Last but absolutely not least, they are easy to follow and a genuine joy to watch.

I also love the suit. It’s a small touch (pun not intended) but unquestionably demonstrates who is leading this team. The physio carries the bucket, the fitness & conditioning guy puts on his trackies and the manager wears the suit.

In summary, I guess that the last few paragraphs prove the point that it was pointless for my son to ask me to be balanced about Dean Keates, but similarly I don’t think I’m over egging the pudding. Yes the football is a little more functional than the purists might like but it’s a practical solution to an impractical budget. And no-one will ever remember the Ray Graydon era for 65% possession and total football.

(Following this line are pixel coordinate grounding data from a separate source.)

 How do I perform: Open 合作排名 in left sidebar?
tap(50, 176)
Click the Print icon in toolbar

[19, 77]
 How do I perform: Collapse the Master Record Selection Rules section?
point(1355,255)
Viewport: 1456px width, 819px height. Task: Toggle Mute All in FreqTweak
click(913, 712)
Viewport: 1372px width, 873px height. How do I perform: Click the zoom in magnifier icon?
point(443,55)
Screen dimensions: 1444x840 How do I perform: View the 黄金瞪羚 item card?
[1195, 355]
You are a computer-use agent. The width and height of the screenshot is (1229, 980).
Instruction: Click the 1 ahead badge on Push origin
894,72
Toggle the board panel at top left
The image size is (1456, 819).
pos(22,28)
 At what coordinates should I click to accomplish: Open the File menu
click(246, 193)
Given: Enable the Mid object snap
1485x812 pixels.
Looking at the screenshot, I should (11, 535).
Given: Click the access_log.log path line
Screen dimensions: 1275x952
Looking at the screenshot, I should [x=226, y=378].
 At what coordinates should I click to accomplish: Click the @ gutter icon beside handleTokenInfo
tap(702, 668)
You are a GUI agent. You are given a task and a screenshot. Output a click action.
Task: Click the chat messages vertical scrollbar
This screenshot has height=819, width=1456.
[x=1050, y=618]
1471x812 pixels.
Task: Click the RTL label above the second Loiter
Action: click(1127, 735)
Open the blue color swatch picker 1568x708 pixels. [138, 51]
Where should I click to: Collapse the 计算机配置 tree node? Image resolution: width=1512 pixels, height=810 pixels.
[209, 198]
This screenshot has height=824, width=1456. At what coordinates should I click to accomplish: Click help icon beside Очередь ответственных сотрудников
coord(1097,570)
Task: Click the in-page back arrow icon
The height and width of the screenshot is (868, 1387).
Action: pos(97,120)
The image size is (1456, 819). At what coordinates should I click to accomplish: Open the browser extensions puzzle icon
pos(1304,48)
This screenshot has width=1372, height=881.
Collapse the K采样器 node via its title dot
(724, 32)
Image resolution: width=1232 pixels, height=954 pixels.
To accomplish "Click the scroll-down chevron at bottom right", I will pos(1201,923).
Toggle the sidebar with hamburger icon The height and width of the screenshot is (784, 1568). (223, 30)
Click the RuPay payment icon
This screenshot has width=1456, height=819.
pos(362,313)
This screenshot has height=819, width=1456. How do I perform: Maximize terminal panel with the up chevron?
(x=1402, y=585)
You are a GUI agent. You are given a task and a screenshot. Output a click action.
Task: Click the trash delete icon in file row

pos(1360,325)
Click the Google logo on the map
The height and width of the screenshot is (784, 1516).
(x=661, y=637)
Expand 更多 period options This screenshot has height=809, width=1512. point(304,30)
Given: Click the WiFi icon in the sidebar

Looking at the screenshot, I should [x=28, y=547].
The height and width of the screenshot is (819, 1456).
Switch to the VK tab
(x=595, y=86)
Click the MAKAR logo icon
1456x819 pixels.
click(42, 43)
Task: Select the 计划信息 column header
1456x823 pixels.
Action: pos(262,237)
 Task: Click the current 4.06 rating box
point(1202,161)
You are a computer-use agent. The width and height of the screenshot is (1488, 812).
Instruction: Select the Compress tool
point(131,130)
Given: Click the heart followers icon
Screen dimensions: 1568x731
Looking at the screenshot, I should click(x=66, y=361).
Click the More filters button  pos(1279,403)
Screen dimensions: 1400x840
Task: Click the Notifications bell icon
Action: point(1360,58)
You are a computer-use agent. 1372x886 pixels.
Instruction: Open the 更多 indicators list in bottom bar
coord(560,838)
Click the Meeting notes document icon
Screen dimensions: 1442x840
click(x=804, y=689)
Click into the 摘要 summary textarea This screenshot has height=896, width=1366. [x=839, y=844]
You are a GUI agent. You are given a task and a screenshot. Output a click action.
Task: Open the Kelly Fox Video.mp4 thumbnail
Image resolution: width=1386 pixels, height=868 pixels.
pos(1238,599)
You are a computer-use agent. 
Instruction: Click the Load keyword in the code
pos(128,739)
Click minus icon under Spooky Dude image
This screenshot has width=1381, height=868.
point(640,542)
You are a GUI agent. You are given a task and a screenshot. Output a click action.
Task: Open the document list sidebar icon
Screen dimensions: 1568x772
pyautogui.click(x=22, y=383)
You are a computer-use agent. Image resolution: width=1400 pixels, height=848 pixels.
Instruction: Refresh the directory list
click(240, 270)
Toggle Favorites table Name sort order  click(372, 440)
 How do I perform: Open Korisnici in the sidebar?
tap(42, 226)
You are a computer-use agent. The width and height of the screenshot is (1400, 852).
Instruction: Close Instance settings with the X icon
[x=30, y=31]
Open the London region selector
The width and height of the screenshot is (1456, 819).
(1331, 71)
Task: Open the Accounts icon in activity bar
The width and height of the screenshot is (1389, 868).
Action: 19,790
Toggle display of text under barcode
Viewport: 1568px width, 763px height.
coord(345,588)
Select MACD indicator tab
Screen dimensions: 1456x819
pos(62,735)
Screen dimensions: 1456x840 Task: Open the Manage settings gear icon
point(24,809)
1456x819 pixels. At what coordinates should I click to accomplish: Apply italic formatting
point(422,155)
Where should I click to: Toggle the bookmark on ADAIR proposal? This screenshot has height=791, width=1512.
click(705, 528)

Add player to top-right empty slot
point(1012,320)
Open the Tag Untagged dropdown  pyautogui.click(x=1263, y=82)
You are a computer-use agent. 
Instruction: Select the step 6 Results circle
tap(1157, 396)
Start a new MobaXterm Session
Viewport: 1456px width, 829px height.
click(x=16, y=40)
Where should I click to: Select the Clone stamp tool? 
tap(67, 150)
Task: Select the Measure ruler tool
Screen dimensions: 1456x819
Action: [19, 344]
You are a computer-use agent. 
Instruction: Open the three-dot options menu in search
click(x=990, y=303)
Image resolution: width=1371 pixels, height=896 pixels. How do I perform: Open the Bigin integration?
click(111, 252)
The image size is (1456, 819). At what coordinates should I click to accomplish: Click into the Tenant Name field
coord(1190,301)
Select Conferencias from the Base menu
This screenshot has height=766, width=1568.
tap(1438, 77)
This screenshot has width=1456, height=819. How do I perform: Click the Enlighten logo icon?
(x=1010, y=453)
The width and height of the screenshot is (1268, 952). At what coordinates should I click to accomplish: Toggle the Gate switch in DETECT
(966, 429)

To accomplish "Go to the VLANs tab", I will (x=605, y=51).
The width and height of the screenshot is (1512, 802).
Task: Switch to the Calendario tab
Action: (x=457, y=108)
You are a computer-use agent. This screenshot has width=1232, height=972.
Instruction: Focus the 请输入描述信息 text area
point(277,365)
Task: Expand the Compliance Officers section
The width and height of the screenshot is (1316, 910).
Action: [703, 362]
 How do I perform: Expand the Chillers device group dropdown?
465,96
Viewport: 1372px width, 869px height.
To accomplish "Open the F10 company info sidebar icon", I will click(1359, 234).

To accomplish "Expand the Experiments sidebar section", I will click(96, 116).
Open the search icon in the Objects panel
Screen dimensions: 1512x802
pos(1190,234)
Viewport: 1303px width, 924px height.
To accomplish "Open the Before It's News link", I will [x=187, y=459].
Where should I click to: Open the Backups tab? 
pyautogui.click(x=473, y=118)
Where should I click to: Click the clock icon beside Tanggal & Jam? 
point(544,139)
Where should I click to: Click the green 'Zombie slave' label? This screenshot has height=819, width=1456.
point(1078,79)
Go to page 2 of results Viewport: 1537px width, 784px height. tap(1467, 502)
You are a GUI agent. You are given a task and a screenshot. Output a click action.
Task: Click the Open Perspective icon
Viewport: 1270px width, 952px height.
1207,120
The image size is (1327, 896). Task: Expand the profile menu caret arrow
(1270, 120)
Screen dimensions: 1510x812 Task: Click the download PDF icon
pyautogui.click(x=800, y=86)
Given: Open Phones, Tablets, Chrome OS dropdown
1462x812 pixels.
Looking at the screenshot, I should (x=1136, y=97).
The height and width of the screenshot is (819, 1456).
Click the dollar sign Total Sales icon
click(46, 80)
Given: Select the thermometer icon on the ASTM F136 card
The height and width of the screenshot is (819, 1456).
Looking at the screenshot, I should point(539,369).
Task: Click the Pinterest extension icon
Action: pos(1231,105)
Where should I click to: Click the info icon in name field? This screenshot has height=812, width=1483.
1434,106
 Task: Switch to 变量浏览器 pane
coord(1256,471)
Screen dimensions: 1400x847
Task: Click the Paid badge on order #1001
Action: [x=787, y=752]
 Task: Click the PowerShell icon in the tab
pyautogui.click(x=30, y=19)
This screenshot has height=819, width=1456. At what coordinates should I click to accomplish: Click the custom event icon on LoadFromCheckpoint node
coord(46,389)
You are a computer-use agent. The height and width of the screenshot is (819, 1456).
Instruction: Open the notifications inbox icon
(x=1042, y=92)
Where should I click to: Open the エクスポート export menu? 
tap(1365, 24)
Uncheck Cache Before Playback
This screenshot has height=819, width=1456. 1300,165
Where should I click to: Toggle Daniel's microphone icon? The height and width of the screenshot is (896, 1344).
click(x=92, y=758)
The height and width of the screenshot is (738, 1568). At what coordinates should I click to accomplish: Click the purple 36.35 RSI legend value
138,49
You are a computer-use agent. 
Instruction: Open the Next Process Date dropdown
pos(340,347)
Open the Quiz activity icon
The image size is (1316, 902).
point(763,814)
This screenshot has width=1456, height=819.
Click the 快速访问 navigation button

There will be lows – it’s impossible to have a team this young, inexperienced or stepping us so many levels without a few winless streaks. Confidence will come and go. But, as of now, we all enjoy the weekend knowing that win, lose or draw we have a team and a manager who will fight for every point and we can be proud of. We will do well to remember this in the tough(er) times.

Things are good right now and, as far as the football side of things go, we appear to be a happy club. I just worry about how empty Dan Mole’s Saturday nights are without a twitter feed full of sack the clown notifications but I guess he’ll cope somehow. Credit where it’s due by the way – that £5 Northampton ticket offer was a major call that turned into an absolute masterstroke. Without that, and the win I truly believe it generated, the landscape might be significantly different today.

But it isn’t.

And the turn-around in team performance, aspirations and atmosphere inside five months is verging upon astonishing.

We are Walsall, and we always will be irrespective of who is manager or how we play. But when we’re like this I feel it reminds us of who and what Walsall truly are and it brings all of us closer together.

I’m also acutely aware that I’m falling head over heels for this incarnation and I’ve no intention of fighting it.

Team and fans together. Mojo intact and long may this continue.

We are back. This is Walsall. Thanks Dean.